Market Outlook: Key Drivers Shaping Indian Stock Action This Thursday
The Indian equity markets witnessed a significant surge on Wednesday, with the Sensex jumping nearly 800 points to close at 76,991 and the Nifty 50 reclaiming the 24,000 mark. This bullish momentum, fueled by supportive central bank commentary and cooling global crude prices, has set a positive tone for upcoming sessions.
Domestic Sentiment: RBI Cues and Market Capitalisation Gains
Investor confidence received a substantial boost following signals from RBI Governor Sanjay Malhotra, suggesting that discussions regarding further interest rate hikes may be premature. This shift in sentiment, combined with improved bond yields driven by recent debt market reforms, has strengthened the domestic outlook.
The market rally was powerful enough to add approximately ₹1.3 lakh crore to the total market capitalisation of BSE-listed companies, bringing the total to ₹476 lakh crore. Additionally, the India VIX—a key indicator of market volatility—dropped by over 4% to 13.34, indicating a calmer trading environment.
Global Cues: Crude Oil and US Market Rebound
Global markets provided a supportive backdrop for Indian indices. Wall Street rebounded after two losing sessions, driven largely by a sharp decline in crude oil prices following improved traffic at the Strait of Hormuz. This drop in oil prices specifically benefited the aviation sector, with the S&P 500 passenger airlines index hitting a record high of 4.4%.
While European markets remained largely flat, with the STOXX 600 edging up 0.1%, investors are closely monitoring geopolitical developments, particularly U.S.-Iran talks, which continue to influence global risk appetite.
Sectoral Performance and Technical Outlook
The recent rally saw large-cap stocks outperforming the broader market, with IT and banking sectors leading the charge. Banking stocks gained momentum from clarity regarding the FCNR(B) deposit swap scheme, while IT stocks benefited from positive commentary regarding Indian vendors' roles in global AI adoption.

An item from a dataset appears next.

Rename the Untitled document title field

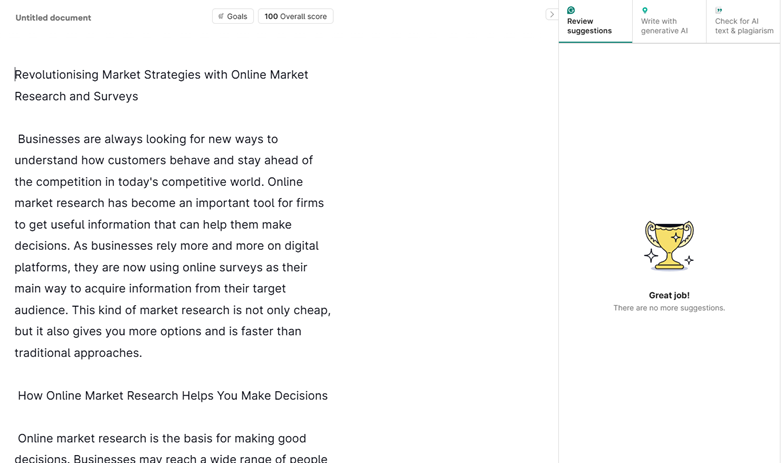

From a technical standpoint, SBI Securities notes that Nifty has reclaimed its 50-day Exponential Moving Average (EMA), forming a bullish candle that eases short-term correction fears.
- Immediate Resistance: The 24,140–24,170 zone (coinciding with the 100-day EMA).
- Immediate Support: The 23,900–23,870 zone.
Stocks to Watch: High Volume and 52-Week Highs
Trading activity was concentrated in heavyweight names like HDFC Bank (₹2,736 crore turnover) and ICICI Bank (₹2,252 crore). In terms of volume, Vodafone Idea led the NSE with 43.71 crore shares traded, followed by Yes Bank.
Market participants showed strong buying interest in KPR Mill, Pine Labs, and JSW Infrastructure. Notably, KPR Mill, Welspun India, and Federal Bank all touched new 52-week highs during the session. Conversely, Birlasoft and Wipro hit 52-week lows, signaling localized selling pressure in certain segments.
Key Takeaways
- Bullish Momentum: The Nifty reclaiming 24,000 and the 50-day EMA suggests renewed buying interest and a potential move toward 24,300.
- Macro Tailwinds: Cooling crude oil prices and a dovish stance from the RBI are acting as primary catalysts for market stability.
- Volatility Declining: A 4% drop in the India VIX indicates that investors are moving away from defensive stances toward more aggressive positioning.